Start Records for processing

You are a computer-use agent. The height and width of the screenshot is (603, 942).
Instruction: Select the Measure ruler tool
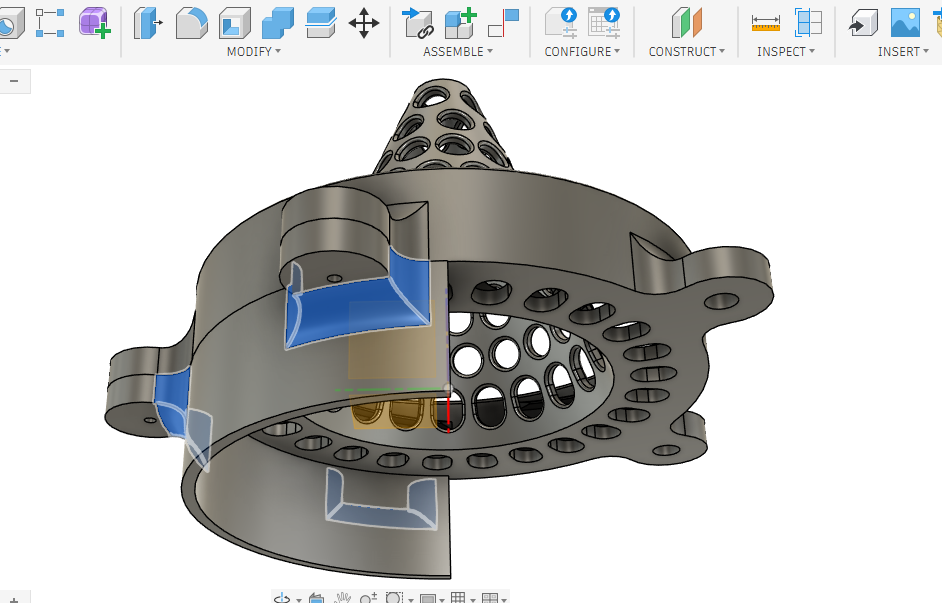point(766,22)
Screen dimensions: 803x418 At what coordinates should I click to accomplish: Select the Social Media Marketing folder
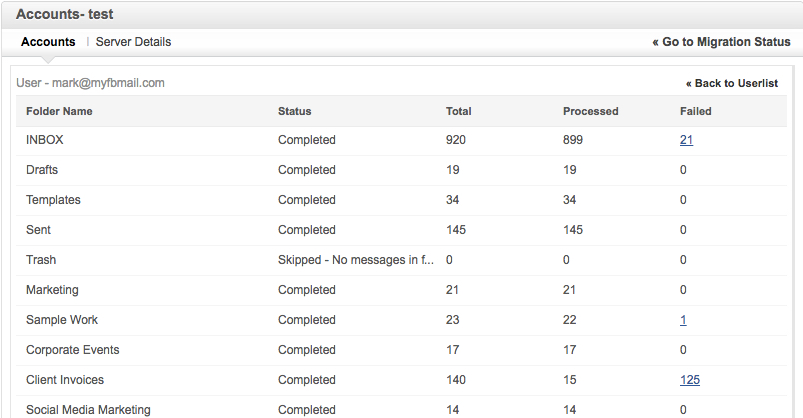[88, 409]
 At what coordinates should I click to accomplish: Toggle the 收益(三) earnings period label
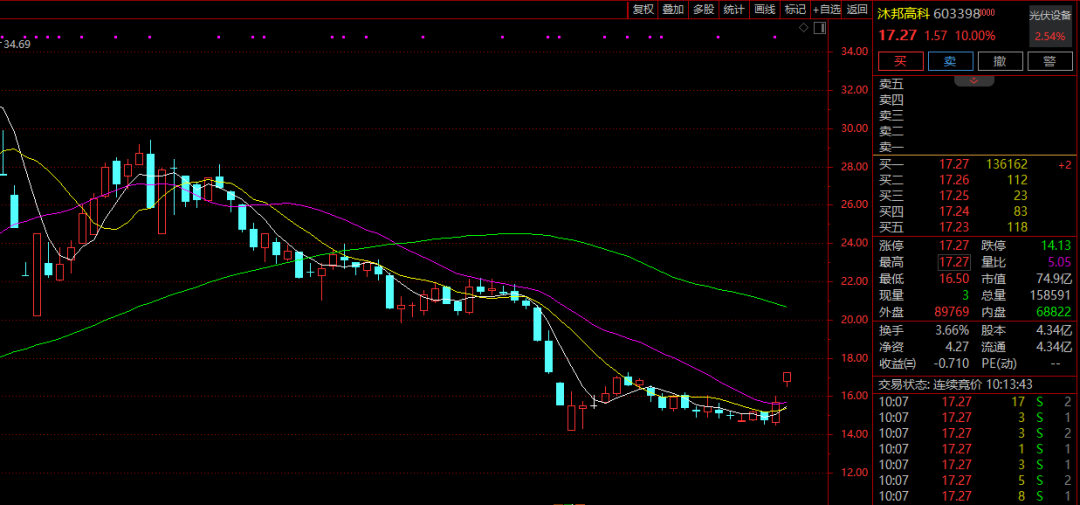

End Records for processing

#### What you need to do
Reproduce the material above verbatim, line for line, omitting the pictures from your answer.

#### Task solution
You are a computer-use agent. The height and width of the screenshot is (603, 942).
Instruction: Select the Measure ruler tool
point(766,22)
Screen dimensions: 803x418 At what coordinates should I click to accomplish: Select the Social Media Marketing folder
[88, 409]
 At what coordinates should I click to accomplish: Toggle the 收益(三) earnings period label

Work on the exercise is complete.